* **Texto de la página**:
Por esa razón, los servicios de emergencia aseguran que el número de muertos aumentará en las próximas horas mientras trabajan contra reloj para encontrar supervivientes bajo los escombros dejados por el devastador seísmo.

Dan por muertas a 100 personas atrapadas en la sede de una televisión local

Especialmente después de que los equipos de salvamento abandonaran los intentos por rescatar a un centenar de personas atrapadas bajo las ruinas de la sede de la televisión local CTV, al considerar que seguir con la operación supone un riesgo para el personal. Los socorristas no han detectado ninguna señal de vida bajo los escombros, pese a inspeccionarlos con micrófonos de alta potencia y pequeñas cámaras de vídeo. En ellos se hallarían un número indeterminado de periodistas y policías, así como una veintena de estudiantes japoneses que participaban en un programa de intercambio.

Pese a todo, unos 500 socorristas lograron rescatar con vida a 120 personas, entre ellas 15 trabajadores atrapados dentro de un edificio de seis plantas que cayó como un castillo de naipes por el temblor.

* **Líneas proporcionadas**:
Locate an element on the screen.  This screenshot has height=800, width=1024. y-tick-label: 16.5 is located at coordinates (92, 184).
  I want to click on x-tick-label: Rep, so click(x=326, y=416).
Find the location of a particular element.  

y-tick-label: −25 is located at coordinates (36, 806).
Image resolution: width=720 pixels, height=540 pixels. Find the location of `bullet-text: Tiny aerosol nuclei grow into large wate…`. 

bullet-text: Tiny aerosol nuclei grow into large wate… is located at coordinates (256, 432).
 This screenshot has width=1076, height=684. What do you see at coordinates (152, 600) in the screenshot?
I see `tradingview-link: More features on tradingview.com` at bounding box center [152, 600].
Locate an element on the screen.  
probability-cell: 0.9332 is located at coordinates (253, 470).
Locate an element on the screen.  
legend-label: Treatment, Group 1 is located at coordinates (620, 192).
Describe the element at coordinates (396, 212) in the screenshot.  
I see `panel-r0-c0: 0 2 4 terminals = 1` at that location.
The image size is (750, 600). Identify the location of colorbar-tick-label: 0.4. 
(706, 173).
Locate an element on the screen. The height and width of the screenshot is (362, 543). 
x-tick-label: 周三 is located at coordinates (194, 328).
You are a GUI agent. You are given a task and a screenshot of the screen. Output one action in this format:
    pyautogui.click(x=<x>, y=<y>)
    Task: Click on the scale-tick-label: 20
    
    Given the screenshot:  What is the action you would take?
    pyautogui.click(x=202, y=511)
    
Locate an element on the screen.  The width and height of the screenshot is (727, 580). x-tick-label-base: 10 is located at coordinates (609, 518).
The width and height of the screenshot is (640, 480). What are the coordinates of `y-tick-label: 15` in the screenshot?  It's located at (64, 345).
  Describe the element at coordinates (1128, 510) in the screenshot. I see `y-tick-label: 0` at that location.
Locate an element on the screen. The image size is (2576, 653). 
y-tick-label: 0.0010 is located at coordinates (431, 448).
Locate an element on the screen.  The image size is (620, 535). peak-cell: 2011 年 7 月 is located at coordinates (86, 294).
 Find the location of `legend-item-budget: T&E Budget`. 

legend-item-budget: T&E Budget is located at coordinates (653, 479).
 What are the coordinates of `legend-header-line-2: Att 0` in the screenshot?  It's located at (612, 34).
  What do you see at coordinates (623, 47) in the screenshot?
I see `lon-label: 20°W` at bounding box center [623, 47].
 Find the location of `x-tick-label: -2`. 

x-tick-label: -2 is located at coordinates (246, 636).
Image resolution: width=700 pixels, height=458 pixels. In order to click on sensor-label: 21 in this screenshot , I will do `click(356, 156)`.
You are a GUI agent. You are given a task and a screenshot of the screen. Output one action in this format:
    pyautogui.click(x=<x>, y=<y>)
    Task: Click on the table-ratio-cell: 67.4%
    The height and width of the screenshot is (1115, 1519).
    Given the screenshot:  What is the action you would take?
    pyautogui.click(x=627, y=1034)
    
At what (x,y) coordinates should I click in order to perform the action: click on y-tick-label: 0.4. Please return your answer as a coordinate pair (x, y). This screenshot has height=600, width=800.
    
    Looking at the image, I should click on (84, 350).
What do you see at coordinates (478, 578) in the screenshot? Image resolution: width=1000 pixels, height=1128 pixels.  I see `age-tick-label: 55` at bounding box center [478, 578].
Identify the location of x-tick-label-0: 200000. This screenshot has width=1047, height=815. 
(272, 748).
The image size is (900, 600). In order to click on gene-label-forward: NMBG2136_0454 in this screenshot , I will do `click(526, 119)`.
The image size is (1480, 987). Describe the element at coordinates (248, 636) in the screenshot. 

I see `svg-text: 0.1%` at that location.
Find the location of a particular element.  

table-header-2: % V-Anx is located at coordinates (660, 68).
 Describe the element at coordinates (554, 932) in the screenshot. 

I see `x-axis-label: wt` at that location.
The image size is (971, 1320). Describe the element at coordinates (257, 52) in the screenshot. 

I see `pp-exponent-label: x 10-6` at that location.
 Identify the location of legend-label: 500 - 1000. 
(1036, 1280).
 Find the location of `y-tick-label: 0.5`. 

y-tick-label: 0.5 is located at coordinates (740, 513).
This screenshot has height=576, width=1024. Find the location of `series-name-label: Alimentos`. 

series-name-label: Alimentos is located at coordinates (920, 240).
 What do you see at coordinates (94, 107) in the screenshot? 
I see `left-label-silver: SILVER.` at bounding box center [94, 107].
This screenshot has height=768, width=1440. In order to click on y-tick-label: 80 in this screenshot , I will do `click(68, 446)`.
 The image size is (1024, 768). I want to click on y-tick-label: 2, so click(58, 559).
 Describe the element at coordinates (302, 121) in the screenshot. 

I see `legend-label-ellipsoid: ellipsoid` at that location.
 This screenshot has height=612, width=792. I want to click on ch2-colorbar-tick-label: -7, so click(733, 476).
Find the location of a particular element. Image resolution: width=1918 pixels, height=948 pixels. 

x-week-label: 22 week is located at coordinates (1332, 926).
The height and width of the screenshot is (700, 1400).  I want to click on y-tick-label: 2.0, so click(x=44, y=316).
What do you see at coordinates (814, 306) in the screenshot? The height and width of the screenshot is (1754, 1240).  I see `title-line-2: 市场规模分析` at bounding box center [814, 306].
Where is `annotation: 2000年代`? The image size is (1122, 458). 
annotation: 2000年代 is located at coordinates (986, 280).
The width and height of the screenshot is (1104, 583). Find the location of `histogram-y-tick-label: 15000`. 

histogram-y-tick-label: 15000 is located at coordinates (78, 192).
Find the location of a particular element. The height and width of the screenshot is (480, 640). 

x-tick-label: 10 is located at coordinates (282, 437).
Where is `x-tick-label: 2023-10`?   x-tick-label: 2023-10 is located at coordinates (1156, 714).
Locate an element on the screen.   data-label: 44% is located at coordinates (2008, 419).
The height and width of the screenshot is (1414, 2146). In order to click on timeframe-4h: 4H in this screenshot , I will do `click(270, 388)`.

* **Instrucciones**:
• 1. Responde a estas preguntas según el texto de la página:
(a) ¿A cuántas personas atrapadas en la sede de la televisión local se da por muertas?
(b) ¿Con qué medios inspeccionaron los socorristas los escombros?
(c) ¿Cuántos socorristas lograron rescatar con vida a 120 personas?
• 2. Indica si cada afirmación concuerda con el texto de la página. Justifica cada respuesta con una cita textual.
(a) Los equipos de salvamento siguieron intentando rescatar a las personas atrapadas en la sede de CTV.
(b) Entre las personas atrapadas bajo la sede de CTV habría estudiantes japoneses.
(c) El edificio del que se rescató a 15 trabajadores tenía diez plantas.
• 3. Traduce al inglés esta oración del texto de la página: "Los socorristas no han detectado ninguna señal de vida bajo los escombros, pese a inspeccionarlos con micrófonos de alta potencia y pequeñas cámaras de vídeo."

* **Soluciones**:
• 1.
(a) A 100 personas.
(b) Con micrófonos de alta potencia y pequeñas cámaras de vídeo.
(c) Unos 500.

• 2.
(a) No: "los equipos de salvamento abandonaran los intentos por rescatar a un centenar de personas atrapadas".
(b) Sí: "una veintena de estudiantes japoneses que participaban en un programa de intercambio".
(c) No: "un edificio de seis plantas".

• 3. Rescuers have not detected any sign of life under the rubble, despite inspecting it with high-powered microphones and small video cameras.